Dans le cadre de la mobilisation contre la guerre imposée à la République démocratique du Congo, la professeure Marie-Thérèse Sombo a pris part, ce mardi 18 février, à une conférence-débat organisée par la faculté de Droit de l’Université de Kinshasa (UNIKIN). En tant qu’intervenante, elle a apporté son expertise sur un enjeu majeur : le rôle des établissements congolais de l’Enseignement supérieur et universitaire dans la lutte contre les violations des droits de l’homme à l’Est du pays.

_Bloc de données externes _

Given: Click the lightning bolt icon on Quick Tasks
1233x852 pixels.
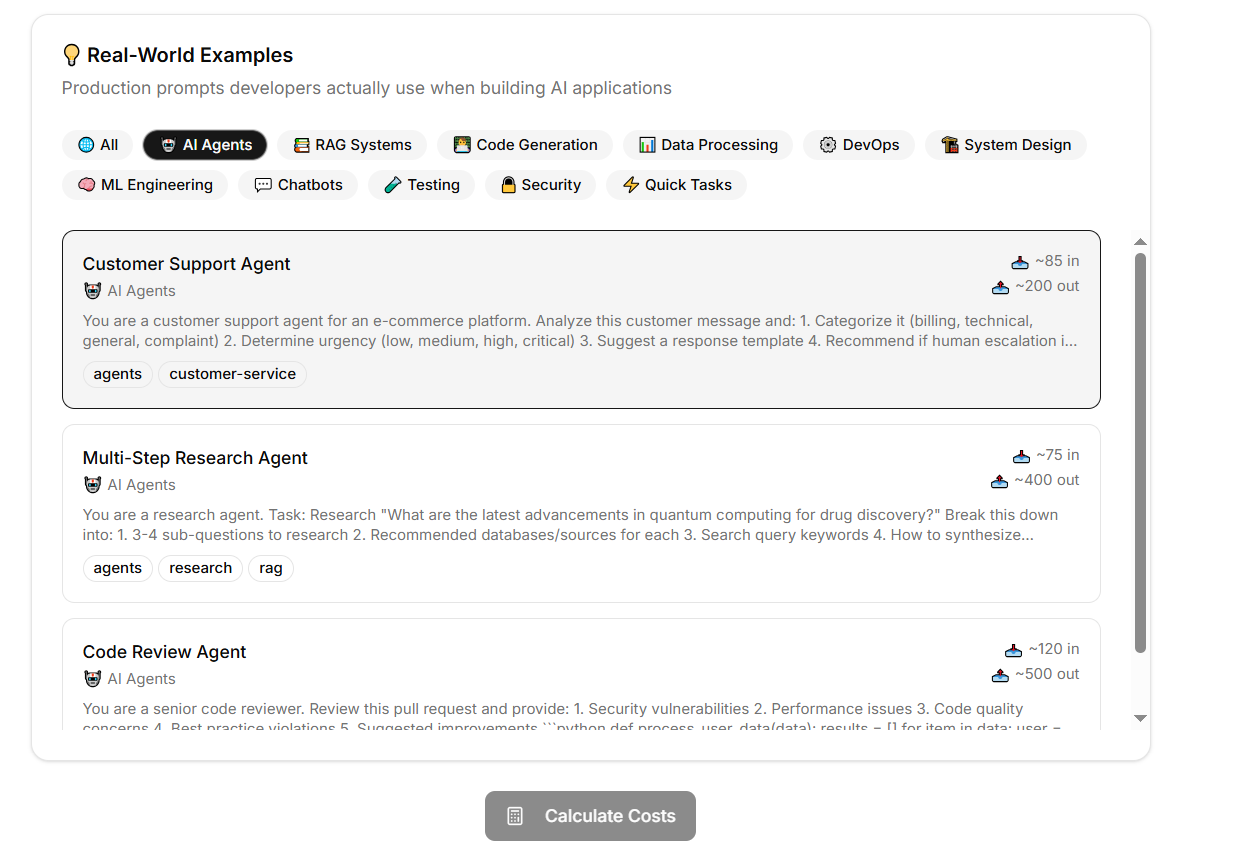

Cette rencontre académique a permis d’aborder la responsabilité du Rwanda et des rebelles du M23 dans les exactions perpétrées contre les populations civiles congolaises. À travers des échanges nourris, étudiants, enseignants et experts ont analysé les mécanismes de défense des droits humains et les moyens par lesquels le monde académique peut renforcer la sensibilisation et la résistance face aux agressions répétées.

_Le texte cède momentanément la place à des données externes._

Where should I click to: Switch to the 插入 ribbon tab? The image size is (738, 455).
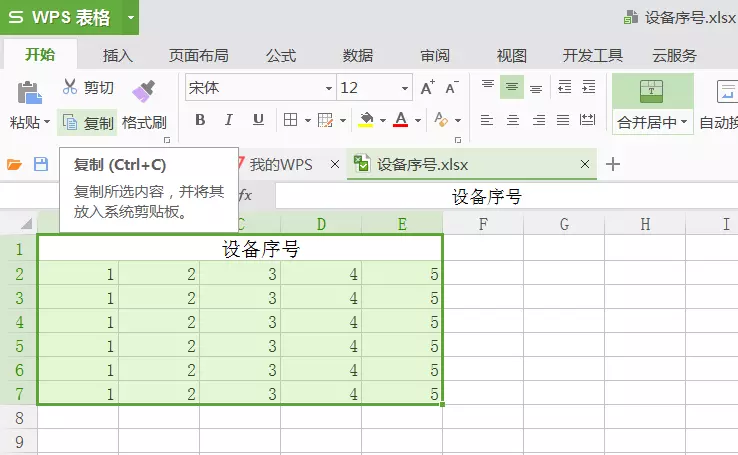(118, 56)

Pour la professeure Sombo, les universités et instituts supérieurs ont un rôle clé à jouer, non seulement dans la formation des citoyens conscients de leurs droits, mais aussi dans la production de recherches susceptibles d’influencer les décisions politiques et judiciaires. L’événement a donc été l’occasion d’insister sur l’urgence d’une implication active du secteur de l’ESU dans la documentation des violations, la diffusion de l’information et l’élaboration de stratégies concrètes pour la défense des victimes.
Face à une guerre qui menace l’intégrité territoriale et la dignité du peuple congolais, les établissements académiques sont appelés à devenir des pôles de résistance intellectuelle et citoyenne. La conférence tenue à l’UNIKIN en est une preuve tangible, illustrant l’engagement de l’élite congolaise à ne pas rester silencieuse face aux atrocités commises à l’Est.